Triton Server Crashing Running Centerpoint Keypoint (hourglass_512x512_kpts) on Jetson via Dockerized Triton

The Triton server, running in a container, is crashing when running the Centernet Object & KeyPoints Model via grpc as a TF2 tensorflow_savedmodel on the Jetson TX2 and I’m looking for pointers as to how to proceed.

I’m new to Triton/Jetson but after some effort have got an environment that successfully runs Triton examples, namely inception_graphdef and densenet_onnx, via the example grpc_image_client.py and image_client.py python programs.

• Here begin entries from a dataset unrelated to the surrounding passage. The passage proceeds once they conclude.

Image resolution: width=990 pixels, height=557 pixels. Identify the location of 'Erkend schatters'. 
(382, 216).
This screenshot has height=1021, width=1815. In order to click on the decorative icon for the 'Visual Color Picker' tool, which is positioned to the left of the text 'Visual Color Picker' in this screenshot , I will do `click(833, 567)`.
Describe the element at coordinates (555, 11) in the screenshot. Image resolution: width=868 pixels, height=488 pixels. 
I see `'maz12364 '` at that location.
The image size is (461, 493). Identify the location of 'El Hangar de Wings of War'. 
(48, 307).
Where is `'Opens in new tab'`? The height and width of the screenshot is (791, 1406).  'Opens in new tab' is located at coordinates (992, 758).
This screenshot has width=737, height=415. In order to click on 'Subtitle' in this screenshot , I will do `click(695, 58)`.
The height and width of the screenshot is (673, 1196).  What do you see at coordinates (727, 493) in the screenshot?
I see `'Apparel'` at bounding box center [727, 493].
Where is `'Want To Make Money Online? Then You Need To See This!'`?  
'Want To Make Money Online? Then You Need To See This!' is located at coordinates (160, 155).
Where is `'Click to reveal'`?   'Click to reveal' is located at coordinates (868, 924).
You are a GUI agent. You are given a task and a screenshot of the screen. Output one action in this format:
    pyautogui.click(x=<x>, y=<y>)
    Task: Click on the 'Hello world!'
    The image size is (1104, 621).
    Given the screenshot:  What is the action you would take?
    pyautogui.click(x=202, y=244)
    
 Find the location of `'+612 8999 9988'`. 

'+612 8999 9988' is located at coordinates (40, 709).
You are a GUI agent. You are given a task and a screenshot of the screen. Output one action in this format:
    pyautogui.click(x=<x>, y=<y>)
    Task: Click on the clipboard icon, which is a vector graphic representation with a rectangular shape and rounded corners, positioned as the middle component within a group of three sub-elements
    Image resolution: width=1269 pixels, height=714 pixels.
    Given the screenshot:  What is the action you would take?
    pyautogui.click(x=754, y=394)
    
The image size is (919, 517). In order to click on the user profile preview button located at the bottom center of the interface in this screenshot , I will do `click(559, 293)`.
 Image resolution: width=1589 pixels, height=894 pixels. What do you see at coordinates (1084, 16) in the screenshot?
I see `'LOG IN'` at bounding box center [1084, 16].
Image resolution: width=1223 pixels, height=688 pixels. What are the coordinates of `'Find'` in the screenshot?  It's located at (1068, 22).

I have deployed the TF 2.0 hourglass_512x512_kpts model using the default generated pbconfig.txt file (see below) with the addition of a max batch size of 0. The Triton server loads the model and indicates it is ready to serve.

I have made minor changes to the grpc_image_client.py program to adapt to the different dimensionality of the hourglass_512x512_kpts model and invoked it with verbose logging enabled. The request is received, including the desire to only return one of the outputs (I’m trying to build incrementally), but aborts terminating the container (see select Triton logs below).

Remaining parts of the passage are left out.